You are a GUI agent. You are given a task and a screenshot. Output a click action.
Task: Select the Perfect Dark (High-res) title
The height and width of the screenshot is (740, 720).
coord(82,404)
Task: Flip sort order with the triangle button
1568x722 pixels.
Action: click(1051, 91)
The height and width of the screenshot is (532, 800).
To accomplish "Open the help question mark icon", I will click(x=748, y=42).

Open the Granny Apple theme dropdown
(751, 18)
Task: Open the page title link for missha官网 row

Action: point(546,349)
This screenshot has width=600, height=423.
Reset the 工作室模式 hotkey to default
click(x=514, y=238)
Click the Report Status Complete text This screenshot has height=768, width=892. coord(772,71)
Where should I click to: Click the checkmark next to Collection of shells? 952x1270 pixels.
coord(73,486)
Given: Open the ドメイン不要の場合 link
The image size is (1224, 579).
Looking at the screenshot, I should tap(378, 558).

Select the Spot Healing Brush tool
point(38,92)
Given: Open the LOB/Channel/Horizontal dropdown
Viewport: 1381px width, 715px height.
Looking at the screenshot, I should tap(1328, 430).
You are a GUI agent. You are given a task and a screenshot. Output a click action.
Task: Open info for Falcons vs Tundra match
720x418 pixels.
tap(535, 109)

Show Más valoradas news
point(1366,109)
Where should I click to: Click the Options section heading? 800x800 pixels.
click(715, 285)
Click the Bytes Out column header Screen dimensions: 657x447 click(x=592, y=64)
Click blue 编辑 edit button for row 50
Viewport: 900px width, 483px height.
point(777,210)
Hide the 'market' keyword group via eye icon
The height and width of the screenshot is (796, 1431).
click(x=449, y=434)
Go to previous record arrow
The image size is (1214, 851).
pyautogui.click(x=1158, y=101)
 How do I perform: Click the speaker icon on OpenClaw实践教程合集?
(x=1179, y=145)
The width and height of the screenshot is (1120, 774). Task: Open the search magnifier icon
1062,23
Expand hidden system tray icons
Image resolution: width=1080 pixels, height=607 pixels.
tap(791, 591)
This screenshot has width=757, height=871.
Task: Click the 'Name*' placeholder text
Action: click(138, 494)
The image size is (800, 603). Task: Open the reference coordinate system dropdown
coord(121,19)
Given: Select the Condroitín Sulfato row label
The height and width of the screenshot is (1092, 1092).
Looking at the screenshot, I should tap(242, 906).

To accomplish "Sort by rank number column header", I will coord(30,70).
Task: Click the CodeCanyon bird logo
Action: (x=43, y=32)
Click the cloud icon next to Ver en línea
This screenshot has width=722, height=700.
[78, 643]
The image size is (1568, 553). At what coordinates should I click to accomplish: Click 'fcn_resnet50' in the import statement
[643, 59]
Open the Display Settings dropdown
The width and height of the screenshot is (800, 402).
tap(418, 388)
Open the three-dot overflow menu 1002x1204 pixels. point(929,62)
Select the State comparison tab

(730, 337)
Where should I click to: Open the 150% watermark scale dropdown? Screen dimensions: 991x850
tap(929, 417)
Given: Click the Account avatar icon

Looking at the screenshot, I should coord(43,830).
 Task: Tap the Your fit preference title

=-=-=

The whole listing above should be copied out exactly, line by line.

**Result:**
You are a GUI agent. You are given a task and a screenshot. Output a click action.
Task: Select the Perfect Dark (High-res) title
The height and width of the screenshot is (740, 720).
coord(82,404)
Task: Flip sort order with the triangle button
1568x722 pixels.
Action: click(1051, 91)
The height and width of the screenshot is (532, 800).
To accomplish "Open the help question mark icon", I will click(x=748, y=42).

Open the Granny Apple theme dropdown
(751, 18)
Task: Open the page title link for missha官网 row

Action: point(546,349)
This screenshot has width=600, height=423.
Reset the 工作室模式 hotkey to default
click(x=514, y=238)
Click the Report Status Complete text This screenshot has height=768, width=892. coord(772,71)
Where should I click to: Click the checkmark next to Collection of shells? 952x1270 pixels.
coord(73,486)
Given: Open the ドメイン不要の場合 link
The image size is (1224, 579).
Looking at the screenshot, I should tap(378, 558).

Select the Spot Healing Brush tool
point(38,92)
Given: Open the LOB/Channel/Horizontal dropdown
Viewport: 1381px width, 715px height.
Looking at the screenshot, I should tap(1328, 430).
You are a GUI agent. You are given a task and a screenshot. Output a click action.
Task: Open info for Falcons vs Tundra match
720x418 pixels.
tap(535, 109)

Show Más valoradas news
point(1366,109)
Where should I click to: Click the Options section heading? 800x800 pixels.
click(715, 285)
Click the Bytes Out column header Screen dimensions: 657x447 click(x=592, y=64)
Click blue 编辑 edit button for row 50
Viewport: 900px width, 483px height.
point(777,210)
Hide the 'market' keyword group via eye icon
The height and width of the screenshot is (796, 1431).
click(x=449, y=434)
Go to previous record arrow
The image size is (1214, 851).
pyautogui.click(x=1158, y=101)
 How do I perform: Click the speaker icon on OpenClaw实践教程合集?
(x=1179, y=145)
The width and height of the screenshot is (1120, 774). Task: Open the search magnifier icon
1062,23
Expand hidden system tray icons
Image resolution: width=1080 pixels, height=607 pixels.
tap(791, 591)
This screenshot has width=757, height=871.
Task: Click the 'Name*' placeholder text
Action: click(138, 494)
The image size is (800, 603). Task: Open the reference coordinate system dropdown
coord(121,19)
Given: Select the Condroitín Sulfato row label
The height and width of the screenshot is (1092, 1092).
Looking at the screenshot, I should tap(242, 906).

To accomplish "Sort by rank number column header", I will coord(30,70).
Task: Click the CodeCanyon bird logo
Action: (x=43, y=32)
Click the cloud icon next to Ver en línea
This screenshot has width=722, height=700.
[78, 643]
The image size is (1568, 553). At what coordinates should I click to accomplish: Click 'fcn_resnet50' in the import statement
[643, 59]
Open the Display Settings dropdown
The width and height of the screenshot is (800, 402).
tap(418, 388)
Open the three-dot overflow menu 1002x1204 pixels. point(929,62)
Select the State comparison tab

(730, 337)
Where should I click to: Open the 150% watermark scale dropdown? Screen dimensions: 991x850
tap(929, 417)
Given: Click the Account avatar icon

Looking at the screenshot, I should coord(43,830).
 Task: Tap the Your fit preference title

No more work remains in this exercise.